Die Landwirte müssen daher auf die Rentabilität des Rapsanbaus schauen, sagte Schmal. Das Unternehmen Cargill will seine Ölmühle in Mainz im Juli schließen. Der Raps aus Hessen muss dann zu weiter entfernten Ölmühlen in Mannheim, Neuss, Hamm oder Salzgitter transportiert werden. Hohe Transportkosten werden dann die Rentabilität des Rapsanbaus in Hessen verschlechtern, befürchtet der HBV-Präsident. Die vielfach gewünschte regionale Verarbeitung und Vermarktung sei dadurch infrage gestellt.

Weiteres Argument für den Rapsanbau sei der Klimaschutz. Zwar sei derzeit wegen der niedrigen Rohölpreise die Biodieselerzeugung kaum konkurrenzfähig. Im Jahr 2014 seien aber noch mehr als 1,4 Mio. t Rapsöl für die Produktion von Biodiesel oder als reiner Rapsölkraftstoff verwendet worden. Damit sei die gleiche Menge Mineralöl und rund 50 Prozent der von Mineralöl verur­sachten Treibhausgas-Emissionen eingespart worden. Besonders hervorzuheben sei, dass der Rapsanbau hierzulande nachhaltig betrieben werde.

Heinrich Fritz-Emmerich, Vorsitzender der Hessischen Erzeugerorganisation für Raps, informierte zur Bündelung des Absatzes ihrer 1 500 Mitgliedsbe­triebe mit einer Anbaufläche von rund 9 000 ha Raps.
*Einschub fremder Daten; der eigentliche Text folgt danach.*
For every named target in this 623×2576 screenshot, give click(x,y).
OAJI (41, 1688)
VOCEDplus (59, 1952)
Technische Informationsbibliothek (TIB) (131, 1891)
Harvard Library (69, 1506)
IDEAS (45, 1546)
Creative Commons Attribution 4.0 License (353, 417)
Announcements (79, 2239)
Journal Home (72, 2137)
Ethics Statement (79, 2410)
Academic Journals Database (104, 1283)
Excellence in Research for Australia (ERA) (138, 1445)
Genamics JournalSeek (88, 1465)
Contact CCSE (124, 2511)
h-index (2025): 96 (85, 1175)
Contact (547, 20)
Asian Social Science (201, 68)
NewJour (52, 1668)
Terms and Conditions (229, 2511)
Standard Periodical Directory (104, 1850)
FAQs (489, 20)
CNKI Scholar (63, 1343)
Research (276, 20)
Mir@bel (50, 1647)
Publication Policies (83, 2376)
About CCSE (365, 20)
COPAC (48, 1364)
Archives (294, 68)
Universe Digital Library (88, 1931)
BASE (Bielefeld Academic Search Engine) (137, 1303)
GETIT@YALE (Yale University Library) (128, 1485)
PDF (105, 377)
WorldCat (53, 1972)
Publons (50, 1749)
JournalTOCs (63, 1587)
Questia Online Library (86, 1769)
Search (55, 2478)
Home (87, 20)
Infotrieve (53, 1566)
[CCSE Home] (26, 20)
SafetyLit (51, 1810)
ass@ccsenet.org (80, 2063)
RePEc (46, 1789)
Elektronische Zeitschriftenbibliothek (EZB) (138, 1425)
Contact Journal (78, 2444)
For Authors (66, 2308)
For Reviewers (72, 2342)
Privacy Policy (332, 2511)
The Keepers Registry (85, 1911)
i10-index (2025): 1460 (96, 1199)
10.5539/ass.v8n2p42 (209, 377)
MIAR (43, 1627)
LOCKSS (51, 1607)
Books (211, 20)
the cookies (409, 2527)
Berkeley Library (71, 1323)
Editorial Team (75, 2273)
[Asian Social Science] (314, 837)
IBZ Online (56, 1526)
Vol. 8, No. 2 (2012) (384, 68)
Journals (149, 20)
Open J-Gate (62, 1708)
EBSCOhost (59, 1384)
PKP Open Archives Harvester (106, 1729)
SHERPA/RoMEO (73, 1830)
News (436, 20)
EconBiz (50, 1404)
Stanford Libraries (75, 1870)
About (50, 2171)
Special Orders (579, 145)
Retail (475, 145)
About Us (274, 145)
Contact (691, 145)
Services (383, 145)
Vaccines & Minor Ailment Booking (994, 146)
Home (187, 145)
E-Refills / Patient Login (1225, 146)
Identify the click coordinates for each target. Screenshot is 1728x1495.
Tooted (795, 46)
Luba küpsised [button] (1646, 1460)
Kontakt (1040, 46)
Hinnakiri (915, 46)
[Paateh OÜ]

Dazu beauftragen die Mitglieder bereits im Winter die Erzeugerorganisation den Raps über ein Poolpreissystem zu vermarkten. Ergänzt mit betrieblichen Kontraktmöglichkeiten trage die Mengenbündelung zur höheren Wirtschaftlichkeit bei.

Manfred Paul, Vorsitzender des Bauernverbandes Gießen-Wetzlar-Dill, erläuterte den Rapsanbau in der Region. Derzeit bauen im Landkreis Gießen 637 Betriebe knapp 4 000 ha Raps an. Damit sei es die drittwichtigste Frucht in der Region, nach Weizen und Gerste bei insgesamt gut 22 000 ha Ackerland.

Diplom-Agraringenieur Tor­sten Müller erläuterte den Rapsanbau auf dem Marienhof der Familie Müller am Nordrand der Wetterau in Hungen-Bellers­heim mit Bodenpunkten zwischen 45 und 85 am Standort. Begonnen mit dem Rapsanbau haben Müllers vor gut 25 Jahren. Die Kultur habe einen festen Platz innerhalb der Fruchtfolge und werde auf den Schlägen alle vier Jahre angebaut, berichtete der Betriebsleiter. Neben dem Ackerbau sind die Putenhaltung und Direktvermarktung die wirtschaftlichen Standbeine des Betriebes, der mit vier Arbeitskräften sowie einigen Aushilfskräften bewirtschaftet wird. Die Altgebäude des Marienhofes werden durch die Putenmast genutzt. Im Außenbereich befindet sich ein moderner Putenzuchtstall.

Nadine Krug ist vor zwei Jahren zur Hessischen Rapsblütenkönigin proklamiert worden. Die zweijährige Amtszeit neigt sich langsam dem Ende zu. Beim Hessischen Bauerntag am 1. Juni wird ihre Nachfolgerin im Amt vorgestellt.